I chose to go with Greed Modularity as I have the most experience with it.  
Feel free to try out other algorithms!

In [89]:

gmc = greedy_modularity_communities(G, weight='weight', resolution=1)

## This is how many communities were identified
len(gmc)

### Loop through the communities and graph each one

In [134]:
counter=1
for comm in gmc:
    temp_subgraph = G.subgraph(comm)
    net=Network(height="100%", width="100%", bgcolor="#222222", font_color="white")
    net.from_nx(temp_subgraph)

    ## The below blocks can be turned on or off to adjust functionality in the graph
    ## Turn this on to get a physics menu below the graph
    ## Must turn off the set_options block below
    #net.show_buttons(filter_=['physics'])
    
    ## Turn this on to get full control of the graph
    ## Must turn off the set_options block below
    #net.show_buttons()#(filter=['nodes, edges, layout, interaction, manipulation, physics, selection, renderer, physics'])

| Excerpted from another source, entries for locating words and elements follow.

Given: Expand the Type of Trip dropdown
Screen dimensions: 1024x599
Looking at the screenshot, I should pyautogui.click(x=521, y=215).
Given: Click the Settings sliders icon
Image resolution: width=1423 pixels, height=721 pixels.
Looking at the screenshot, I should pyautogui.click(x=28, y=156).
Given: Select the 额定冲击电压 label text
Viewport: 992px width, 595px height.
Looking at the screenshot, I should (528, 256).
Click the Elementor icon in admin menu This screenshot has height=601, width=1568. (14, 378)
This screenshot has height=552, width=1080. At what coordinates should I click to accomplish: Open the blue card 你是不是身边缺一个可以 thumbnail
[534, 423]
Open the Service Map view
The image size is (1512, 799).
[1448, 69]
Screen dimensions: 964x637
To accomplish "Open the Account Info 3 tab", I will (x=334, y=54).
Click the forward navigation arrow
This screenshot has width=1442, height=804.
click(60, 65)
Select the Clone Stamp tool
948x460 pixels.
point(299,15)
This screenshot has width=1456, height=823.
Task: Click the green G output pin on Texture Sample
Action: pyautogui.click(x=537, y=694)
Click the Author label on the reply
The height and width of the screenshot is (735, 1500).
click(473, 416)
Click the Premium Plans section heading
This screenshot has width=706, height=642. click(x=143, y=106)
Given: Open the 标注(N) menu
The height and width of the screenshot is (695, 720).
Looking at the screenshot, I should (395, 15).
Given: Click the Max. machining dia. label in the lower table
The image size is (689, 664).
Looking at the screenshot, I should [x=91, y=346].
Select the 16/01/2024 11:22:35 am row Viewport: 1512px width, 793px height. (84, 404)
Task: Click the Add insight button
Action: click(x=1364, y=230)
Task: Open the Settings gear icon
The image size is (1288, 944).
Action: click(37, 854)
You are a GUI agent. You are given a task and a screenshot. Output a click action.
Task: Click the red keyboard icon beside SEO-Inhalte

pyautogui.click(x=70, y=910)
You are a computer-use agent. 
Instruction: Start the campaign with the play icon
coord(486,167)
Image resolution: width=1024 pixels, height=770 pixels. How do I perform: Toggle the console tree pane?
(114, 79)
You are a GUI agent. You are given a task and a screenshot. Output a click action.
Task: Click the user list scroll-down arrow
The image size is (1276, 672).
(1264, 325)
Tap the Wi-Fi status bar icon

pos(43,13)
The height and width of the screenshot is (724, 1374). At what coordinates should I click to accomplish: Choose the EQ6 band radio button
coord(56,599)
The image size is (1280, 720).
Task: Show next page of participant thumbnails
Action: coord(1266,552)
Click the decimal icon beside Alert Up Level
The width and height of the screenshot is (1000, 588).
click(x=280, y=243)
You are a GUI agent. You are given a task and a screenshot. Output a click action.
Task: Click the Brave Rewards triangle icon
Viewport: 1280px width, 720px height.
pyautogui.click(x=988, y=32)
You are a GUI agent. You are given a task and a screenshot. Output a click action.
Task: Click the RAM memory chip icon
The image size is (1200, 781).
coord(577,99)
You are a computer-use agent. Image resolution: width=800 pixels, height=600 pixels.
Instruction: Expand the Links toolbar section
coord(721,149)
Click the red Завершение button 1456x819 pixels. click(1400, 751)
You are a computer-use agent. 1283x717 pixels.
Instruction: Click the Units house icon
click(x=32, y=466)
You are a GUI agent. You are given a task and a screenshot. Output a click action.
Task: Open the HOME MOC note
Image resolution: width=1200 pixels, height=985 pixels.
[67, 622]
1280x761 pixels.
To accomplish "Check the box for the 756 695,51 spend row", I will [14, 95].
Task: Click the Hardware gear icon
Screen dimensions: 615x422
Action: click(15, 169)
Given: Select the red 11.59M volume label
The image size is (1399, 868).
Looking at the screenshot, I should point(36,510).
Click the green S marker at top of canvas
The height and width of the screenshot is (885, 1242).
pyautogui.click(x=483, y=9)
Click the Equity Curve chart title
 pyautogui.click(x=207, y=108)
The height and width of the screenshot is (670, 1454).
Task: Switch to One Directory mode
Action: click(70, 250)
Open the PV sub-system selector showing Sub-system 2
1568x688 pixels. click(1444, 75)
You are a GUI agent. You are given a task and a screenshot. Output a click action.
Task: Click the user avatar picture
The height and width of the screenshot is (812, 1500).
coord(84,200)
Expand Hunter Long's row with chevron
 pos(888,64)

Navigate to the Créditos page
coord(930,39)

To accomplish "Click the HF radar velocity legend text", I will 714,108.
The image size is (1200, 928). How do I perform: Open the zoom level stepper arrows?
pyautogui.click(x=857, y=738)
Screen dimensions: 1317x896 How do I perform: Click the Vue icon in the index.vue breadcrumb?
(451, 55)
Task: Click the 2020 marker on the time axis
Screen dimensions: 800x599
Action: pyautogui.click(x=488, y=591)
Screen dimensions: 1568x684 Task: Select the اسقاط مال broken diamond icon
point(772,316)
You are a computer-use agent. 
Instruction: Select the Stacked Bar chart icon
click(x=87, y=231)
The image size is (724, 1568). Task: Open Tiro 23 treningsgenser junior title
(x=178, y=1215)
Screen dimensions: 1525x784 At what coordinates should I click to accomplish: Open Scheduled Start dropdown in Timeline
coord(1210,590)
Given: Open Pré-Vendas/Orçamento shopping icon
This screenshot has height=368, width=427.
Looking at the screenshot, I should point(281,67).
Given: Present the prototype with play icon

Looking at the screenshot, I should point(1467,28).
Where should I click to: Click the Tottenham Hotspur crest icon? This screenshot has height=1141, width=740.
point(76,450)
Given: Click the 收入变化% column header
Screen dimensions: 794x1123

    ## This sets the settings that are available in the commented out line above.
    ## Remove this function if you want to start your settings from scratch.
    net.set_options(
        '''var options = {
      "nodes": {
        "color": {
          "border": "rgba(112,12,233,1)",
          "background": "rgba(161,88,252,1)",
          "highlight": {
            "border": "rgba(17,229,233,1)",
            "background": "rgba(100,255,254,1)"
          },
          "hover": {
            "background": "rgba(170,201,255,1)"
          }
        }
      },
      "edges": {
        "color": {
          "color": "rgba(125,92,175,1)",
          "highlight": "rgba(95,252,255,1)",
          "hover": "rgba(102,103,255,1)",
          "inherit": false
        },
        "smooth": false
      },
      "interaction": {
        "hover": true,
        "multiselect": true
      },
      "physics": {
        "forceAtlas2Based": {
          "gravitationalConstant": -83,
          "springLength": 135
        },
        "minVelocity": 0.75,
        "solver": "forceAtlas2Based"
      }
    }'''
    )

    filename = 'Graphs/community_' + str(counter) + '_graph.html'
    counter += 1
    net.show(filename)

#### Optionally, select a specific community to graph
- To do this just uncomment the blocks below
- gmc is sorted by default with gmc[0] being the largest community and gmc[-1] being the smallest.

In [140]:
comm = gmc[0]
subgraph=G.subgraph(comm)

net=Network(height="100%", width="100%", bgcolor="#222222", font_color="white")
net.from_nx(subgraph)

## The below blocks can be turned on or off to adjust functionality in the graph
## Turn this on to get a physics menu below the graph
## Must turn off the set_options block below
#net.show_buttons(filter_=['physics'])

## Turn this on to get full control of the graph
## Must turn off the set_options block below
#net.show_buttons()#(filter=['nodes, edges, layout, interaction, manipulation, physics, selection, renderer, physics'])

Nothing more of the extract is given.